I finally tracked down the root cause of the leak, and it was indeed a circular reference in inflationzciisinterpolation.cpp. I've submitted the following one-line pull request #1265 to fix the issue.

hz.linkTo(ext::shared_ptr<ZeroInflationTermStructure>());

I don't think I ever would have figured this out if I didn't come across the comment in other inflation related tests such as inflation.cpp. Even after figuring it out, I have more questions than answers:

Adding @ralfkonrad as he appears to be the original author of inflationzciisinterpolation.cpp.

ralfkonrad commented 2 years ago

Thanks Jonathan for letting me know. I was expecting something like that as I regocnized my code in Peter's last sanitizer results already.

Let's answer your last question first:

  • Why wasn't this line included in inflationzciisinterpolation.cpp originally? Was it simply missed when copy-pasting similar code from other inflation tests?

Yes, it was simply missed.

Regarding the other ones: I cannot really answer them.

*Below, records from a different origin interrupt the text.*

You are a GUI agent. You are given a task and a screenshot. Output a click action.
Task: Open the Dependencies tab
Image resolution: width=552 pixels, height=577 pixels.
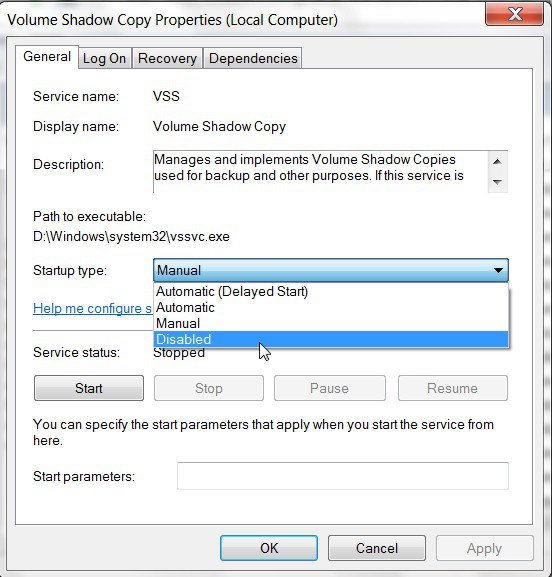click(253, 58)
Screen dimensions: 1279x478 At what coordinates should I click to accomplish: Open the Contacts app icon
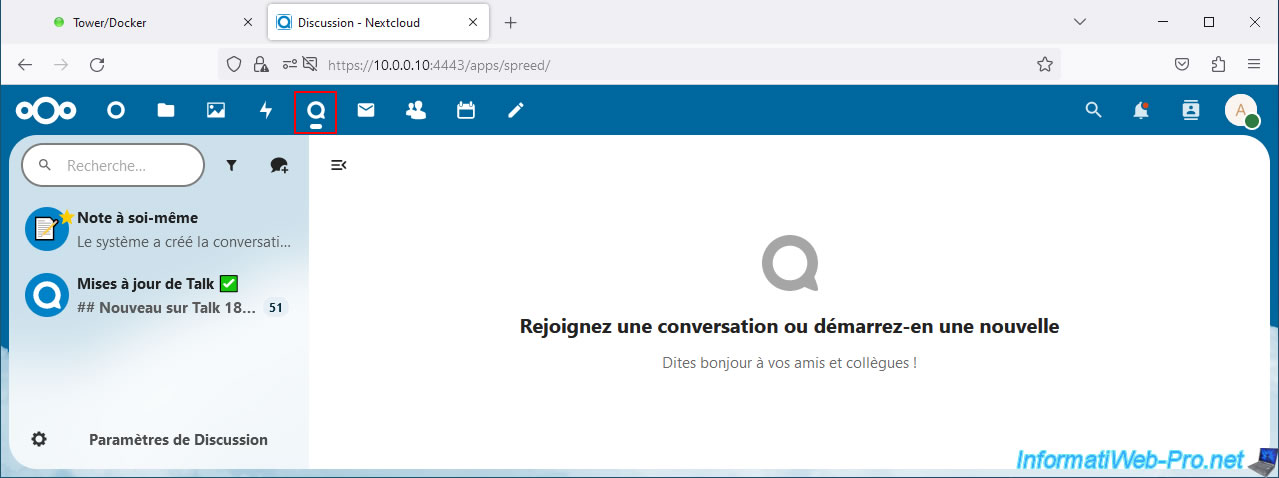(416, 111)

I was working on #1050 which looks simple at first but became more difficult than I was expecting (see e.g. my last comment https://github.com/lballabio/QuantLib/pull/1051#issuecomment-933353191 and #1068).

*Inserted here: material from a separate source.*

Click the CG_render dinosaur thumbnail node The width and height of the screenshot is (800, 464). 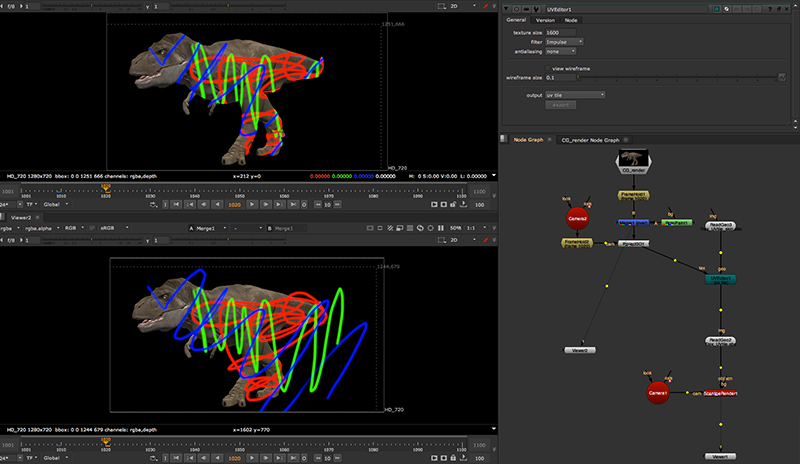[634, 158]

When I deprecated bool ZeroInflationIndex::interpolated() const; I had to touch all zero inflation "stuff": the coupons, the zero coupon inflation swap, the zero inflation curve. And as far as I can remember I did not find a real loose end to start with as all depends on each other or rather on the value of ZeroInflationIndex::interpolated(). Which in the end means nothing else what you have found out: there is a circular reference in the inflation code which is "solved" by the empty Handle<ZeroInflationTermStructure>.

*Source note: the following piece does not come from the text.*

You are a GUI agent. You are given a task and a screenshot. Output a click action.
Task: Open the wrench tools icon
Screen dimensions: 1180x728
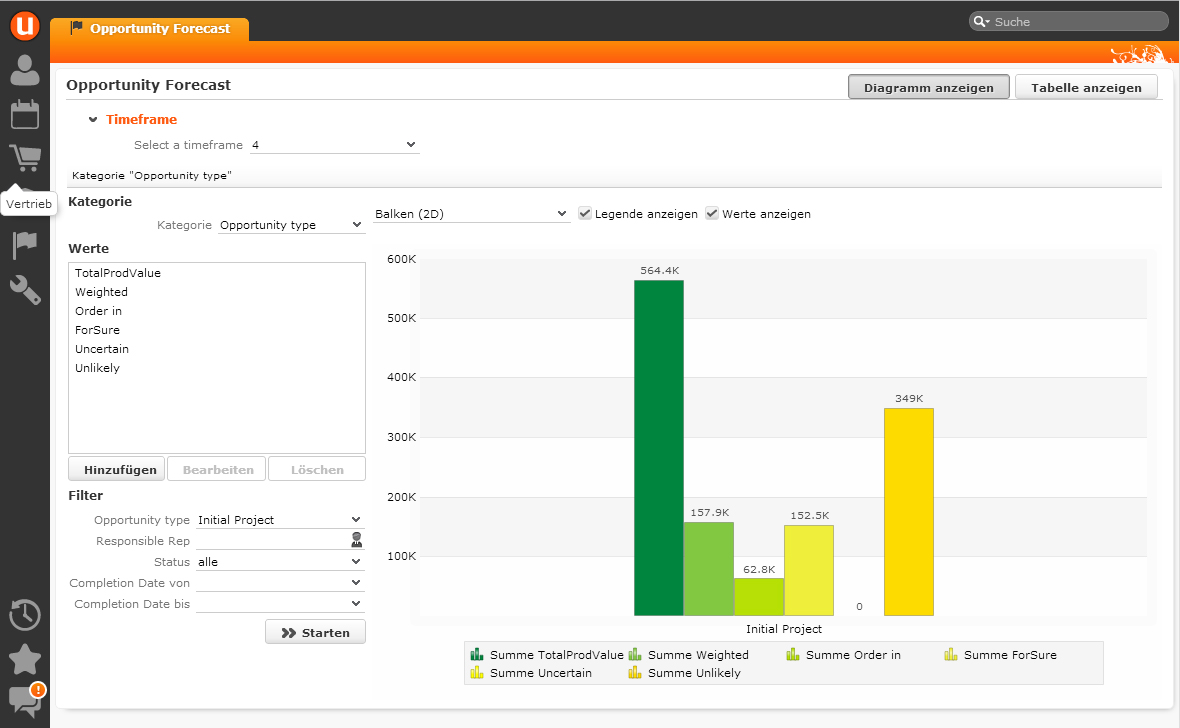tap(25, 290)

I do not think it is an established "pattern" for inflation code. It is somehow build in and I guess Luigi's issue #1050 was a first step to solve these problems.

sweemer commented 2 years ago

Thanks for the info @ralfkonrad. I wasn't following #1050 but seems like an important (and thorny) problem to solve indeed.

@lballabio Are you fine to merge #1265 to fix the leak in the test and keep AddressSanitizer running on linux-full-tests?

lballabio commented 2 years ago

I'm fine to merge the fix — I'm not sure where to run the AddressSanitizer. linux-full-tests doesn't run automatically for all PR. Is there a performance hit in compile or test time? If so, we might have a specific job for it and run it with the latest gcc and/or clang instead of adding it to all runs.

sweemer commented 2 years ago

Right, I'm aware that linux-full-tests isn't run automatically, which is why I think it might be a good place to stick the AddressSanitizer - you don't pay the price for it except when you want to test absolutely everything; and when you do, you want it to provide that extra level of validation. We could also create a new CMake preset for AddressSanitizer along with a new workflow for it if you prefer.

According to the AddressSanitizer wiki, the average runtime slowdown is about 2x. I haven't observed any significant impact on compilation times.

I just reran linux-full-tests on my branch and see a lot more indirect leaks, so I'll have to look into that again. But I think that merging the fix for the inflation test in my PR is a good start.